> _SUPPLIED MATERIAL_:

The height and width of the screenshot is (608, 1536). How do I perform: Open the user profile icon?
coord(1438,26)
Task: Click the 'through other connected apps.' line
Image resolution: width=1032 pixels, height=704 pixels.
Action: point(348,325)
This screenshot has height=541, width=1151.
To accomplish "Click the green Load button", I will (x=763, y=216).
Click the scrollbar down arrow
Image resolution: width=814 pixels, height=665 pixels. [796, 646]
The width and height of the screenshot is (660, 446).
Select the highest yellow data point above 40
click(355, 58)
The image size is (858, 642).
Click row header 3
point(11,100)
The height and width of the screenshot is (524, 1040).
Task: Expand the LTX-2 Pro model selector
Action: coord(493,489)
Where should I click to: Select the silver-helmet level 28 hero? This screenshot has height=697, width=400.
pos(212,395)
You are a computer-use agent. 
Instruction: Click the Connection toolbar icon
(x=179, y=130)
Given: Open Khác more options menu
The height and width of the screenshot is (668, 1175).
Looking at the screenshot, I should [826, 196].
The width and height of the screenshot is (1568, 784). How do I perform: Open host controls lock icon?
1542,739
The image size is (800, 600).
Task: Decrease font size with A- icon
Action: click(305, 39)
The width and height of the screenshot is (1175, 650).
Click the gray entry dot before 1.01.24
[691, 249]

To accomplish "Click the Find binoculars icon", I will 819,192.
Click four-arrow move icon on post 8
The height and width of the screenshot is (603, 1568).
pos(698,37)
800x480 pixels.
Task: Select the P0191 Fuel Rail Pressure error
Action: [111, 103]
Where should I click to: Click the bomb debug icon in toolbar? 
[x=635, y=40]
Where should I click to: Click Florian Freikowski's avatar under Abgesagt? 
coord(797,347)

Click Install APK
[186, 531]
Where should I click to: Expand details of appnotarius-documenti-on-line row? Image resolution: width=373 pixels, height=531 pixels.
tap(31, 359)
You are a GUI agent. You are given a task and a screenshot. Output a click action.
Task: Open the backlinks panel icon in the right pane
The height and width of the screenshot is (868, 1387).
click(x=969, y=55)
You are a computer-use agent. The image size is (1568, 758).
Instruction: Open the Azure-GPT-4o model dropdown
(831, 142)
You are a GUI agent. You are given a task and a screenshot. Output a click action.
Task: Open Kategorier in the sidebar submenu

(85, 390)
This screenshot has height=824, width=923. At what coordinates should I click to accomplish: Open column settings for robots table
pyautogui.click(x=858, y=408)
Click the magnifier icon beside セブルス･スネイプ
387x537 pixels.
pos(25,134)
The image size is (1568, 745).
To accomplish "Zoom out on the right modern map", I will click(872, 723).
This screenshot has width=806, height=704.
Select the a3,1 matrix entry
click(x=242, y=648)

> _WHAT IS BEING ASKED_: Scale the part that opens with the line containing "Where should I click to: Click Florian" and closes with the line containing "pyautogui.click(x=858, y=408)". Reproduce all of those lines, requests included, multiplying every coordinate in the answers by 0.3 and rounding to whole numbers with halves rounded up, and leave the requests' numbers unchanged.

> _PROBLEM SOLUTION_:
Where should I click to: Click Florian Freikowski's avatar under Abgesagt? 
coord(239,104)

Click Install APK
[56, 159]
Where should I click to: Expand details of appnotarius-documenti-on-line row? Image resolution: width=373 pixels, height=531 pixels.
tap(9, 108)
You are a GUI agent. You are given a task and a screenshot. Output a click action.
Task: Open the backlinks panel icon in the right pane
The height and width of the screenshot is (868, 1387).
click(x=291, y=17)
You are a computer-use agent. The image size is (1568, 758).
Instruction: Open the Azure-GPT-4o model dropdown
(249, 43)
You are a GUI agent. You are given a task and a screenshot. Output a click action.
Task: Open Kategorier in the sidebar submenu

(26, 117)
This screenshot has height=824, width=923. At what coordinates should I click to accomplish: Open column settings for robots table
pyautogui.click(x=257, y=122)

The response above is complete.